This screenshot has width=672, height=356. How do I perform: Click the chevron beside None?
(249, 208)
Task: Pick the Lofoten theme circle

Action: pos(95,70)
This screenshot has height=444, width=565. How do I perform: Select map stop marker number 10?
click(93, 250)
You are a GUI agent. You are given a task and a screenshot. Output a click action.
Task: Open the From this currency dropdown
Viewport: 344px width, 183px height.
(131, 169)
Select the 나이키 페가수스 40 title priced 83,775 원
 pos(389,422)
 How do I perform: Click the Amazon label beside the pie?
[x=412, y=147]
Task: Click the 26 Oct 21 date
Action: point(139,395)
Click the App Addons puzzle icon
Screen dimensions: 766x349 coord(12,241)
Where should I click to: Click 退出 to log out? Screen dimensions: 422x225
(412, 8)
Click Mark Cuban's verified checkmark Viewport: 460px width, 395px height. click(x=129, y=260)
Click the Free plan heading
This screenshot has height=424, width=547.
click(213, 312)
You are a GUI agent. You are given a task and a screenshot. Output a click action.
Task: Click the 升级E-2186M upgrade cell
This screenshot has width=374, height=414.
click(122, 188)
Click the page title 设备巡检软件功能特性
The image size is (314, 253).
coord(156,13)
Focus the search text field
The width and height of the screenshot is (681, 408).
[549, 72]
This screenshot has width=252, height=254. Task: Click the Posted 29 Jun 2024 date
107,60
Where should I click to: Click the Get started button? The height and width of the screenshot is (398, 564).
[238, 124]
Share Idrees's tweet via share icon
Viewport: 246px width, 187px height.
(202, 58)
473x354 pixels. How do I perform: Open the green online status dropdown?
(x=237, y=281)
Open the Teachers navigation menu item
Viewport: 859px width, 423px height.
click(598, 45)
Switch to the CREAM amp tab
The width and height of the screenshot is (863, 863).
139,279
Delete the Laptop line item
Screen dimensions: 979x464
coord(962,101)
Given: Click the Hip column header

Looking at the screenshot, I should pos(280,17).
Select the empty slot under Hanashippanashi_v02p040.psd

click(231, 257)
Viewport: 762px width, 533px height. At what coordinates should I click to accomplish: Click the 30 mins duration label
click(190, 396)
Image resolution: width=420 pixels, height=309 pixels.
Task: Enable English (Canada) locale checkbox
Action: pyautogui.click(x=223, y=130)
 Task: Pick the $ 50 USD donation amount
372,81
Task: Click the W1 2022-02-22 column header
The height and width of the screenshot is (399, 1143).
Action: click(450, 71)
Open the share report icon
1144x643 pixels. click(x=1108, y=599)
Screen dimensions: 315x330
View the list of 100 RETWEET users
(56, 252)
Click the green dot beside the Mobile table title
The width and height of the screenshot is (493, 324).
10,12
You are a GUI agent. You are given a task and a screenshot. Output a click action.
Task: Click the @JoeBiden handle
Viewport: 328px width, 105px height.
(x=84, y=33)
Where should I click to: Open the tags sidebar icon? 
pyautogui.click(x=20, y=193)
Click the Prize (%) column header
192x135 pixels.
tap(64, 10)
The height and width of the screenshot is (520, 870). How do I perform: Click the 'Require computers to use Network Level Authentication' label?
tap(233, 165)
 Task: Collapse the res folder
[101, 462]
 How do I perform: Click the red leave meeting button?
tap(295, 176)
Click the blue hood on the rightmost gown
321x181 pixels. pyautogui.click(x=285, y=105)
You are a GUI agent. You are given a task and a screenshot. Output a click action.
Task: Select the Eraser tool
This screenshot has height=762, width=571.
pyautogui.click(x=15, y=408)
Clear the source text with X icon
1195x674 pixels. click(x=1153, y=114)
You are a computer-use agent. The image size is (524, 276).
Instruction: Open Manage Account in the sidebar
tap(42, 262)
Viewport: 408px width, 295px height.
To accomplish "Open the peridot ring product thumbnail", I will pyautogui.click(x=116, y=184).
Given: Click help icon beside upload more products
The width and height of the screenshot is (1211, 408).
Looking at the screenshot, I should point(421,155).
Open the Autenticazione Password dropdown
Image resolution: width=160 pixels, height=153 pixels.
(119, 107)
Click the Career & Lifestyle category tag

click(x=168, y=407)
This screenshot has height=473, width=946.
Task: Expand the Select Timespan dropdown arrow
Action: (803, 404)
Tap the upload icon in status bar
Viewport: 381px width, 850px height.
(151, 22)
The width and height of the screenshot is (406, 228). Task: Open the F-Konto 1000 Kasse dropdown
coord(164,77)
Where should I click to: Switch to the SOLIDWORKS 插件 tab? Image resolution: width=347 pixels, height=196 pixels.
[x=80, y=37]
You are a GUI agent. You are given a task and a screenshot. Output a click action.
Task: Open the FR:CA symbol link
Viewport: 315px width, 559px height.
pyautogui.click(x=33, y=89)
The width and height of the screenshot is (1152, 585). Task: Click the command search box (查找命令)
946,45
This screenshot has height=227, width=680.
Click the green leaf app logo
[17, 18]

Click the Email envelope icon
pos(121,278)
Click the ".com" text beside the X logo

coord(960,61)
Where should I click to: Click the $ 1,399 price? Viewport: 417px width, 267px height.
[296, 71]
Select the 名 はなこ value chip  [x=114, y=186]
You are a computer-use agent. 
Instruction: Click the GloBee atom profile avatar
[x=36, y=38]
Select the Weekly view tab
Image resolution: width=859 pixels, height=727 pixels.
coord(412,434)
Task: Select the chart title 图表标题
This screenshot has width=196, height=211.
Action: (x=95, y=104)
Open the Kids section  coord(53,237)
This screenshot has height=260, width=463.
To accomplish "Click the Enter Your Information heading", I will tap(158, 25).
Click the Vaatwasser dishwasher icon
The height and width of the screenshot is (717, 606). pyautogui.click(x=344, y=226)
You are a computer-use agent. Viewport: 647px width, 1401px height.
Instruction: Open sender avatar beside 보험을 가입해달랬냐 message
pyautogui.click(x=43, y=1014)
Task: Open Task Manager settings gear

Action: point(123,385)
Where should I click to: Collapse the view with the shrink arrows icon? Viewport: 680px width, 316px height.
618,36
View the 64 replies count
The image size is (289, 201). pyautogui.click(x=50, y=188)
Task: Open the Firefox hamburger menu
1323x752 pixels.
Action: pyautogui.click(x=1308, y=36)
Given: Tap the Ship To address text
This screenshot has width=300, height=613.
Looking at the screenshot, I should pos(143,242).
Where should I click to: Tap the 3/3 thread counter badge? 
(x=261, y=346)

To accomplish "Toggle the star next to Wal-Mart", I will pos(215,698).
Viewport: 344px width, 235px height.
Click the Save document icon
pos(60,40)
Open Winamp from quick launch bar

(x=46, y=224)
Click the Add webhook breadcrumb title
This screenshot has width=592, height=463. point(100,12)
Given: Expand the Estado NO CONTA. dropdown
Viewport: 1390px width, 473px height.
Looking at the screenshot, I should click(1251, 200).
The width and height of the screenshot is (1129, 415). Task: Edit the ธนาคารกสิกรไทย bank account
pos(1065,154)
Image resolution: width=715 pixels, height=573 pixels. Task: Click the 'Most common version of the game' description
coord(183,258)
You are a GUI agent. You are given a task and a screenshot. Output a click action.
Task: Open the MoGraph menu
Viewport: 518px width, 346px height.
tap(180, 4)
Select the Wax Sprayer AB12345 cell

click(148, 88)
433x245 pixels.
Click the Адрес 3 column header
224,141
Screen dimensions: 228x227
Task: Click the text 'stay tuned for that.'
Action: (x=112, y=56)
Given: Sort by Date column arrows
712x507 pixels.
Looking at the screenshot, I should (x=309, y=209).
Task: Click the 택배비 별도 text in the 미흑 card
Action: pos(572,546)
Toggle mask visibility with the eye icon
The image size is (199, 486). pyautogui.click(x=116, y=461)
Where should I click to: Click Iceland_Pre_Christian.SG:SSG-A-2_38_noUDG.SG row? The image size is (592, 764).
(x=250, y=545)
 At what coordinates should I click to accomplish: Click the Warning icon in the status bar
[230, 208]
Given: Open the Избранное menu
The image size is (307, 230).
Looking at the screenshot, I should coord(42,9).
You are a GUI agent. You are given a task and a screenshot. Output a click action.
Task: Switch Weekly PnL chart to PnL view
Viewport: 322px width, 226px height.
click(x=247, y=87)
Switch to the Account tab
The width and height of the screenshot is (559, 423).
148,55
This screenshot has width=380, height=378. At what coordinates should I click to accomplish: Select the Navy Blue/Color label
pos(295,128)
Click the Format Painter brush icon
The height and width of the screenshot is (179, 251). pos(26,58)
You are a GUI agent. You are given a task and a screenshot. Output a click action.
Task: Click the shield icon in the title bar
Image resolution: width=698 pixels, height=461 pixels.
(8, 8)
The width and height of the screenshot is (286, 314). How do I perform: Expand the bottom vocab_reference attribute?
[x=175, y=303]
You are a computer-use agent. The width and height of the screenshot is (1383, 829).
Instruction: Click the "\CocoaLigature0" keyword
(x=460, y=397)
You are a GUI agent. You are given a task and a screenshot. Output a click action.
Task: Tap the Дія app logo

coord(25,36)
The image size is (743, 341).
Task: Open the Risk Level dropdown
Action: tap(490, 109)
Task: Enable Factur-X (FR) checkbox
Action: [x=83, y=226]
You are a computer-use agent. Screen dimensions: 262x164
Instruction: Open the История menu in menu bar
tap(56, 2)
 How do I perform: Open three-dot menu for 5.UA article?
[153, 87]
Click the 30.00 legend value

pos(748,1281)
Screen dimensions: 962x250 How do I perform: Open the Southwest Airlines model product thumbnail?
---*---
--- WHAT YOU ARE ASKED TO DO ---
Only the lines containing the word "chart" should be returned from the data above.

--- OUTPUT FOR THIS EXERCISE ---
Task: Select the chart title 图表标题
Task: Switch Weekly PnL chart to PnL view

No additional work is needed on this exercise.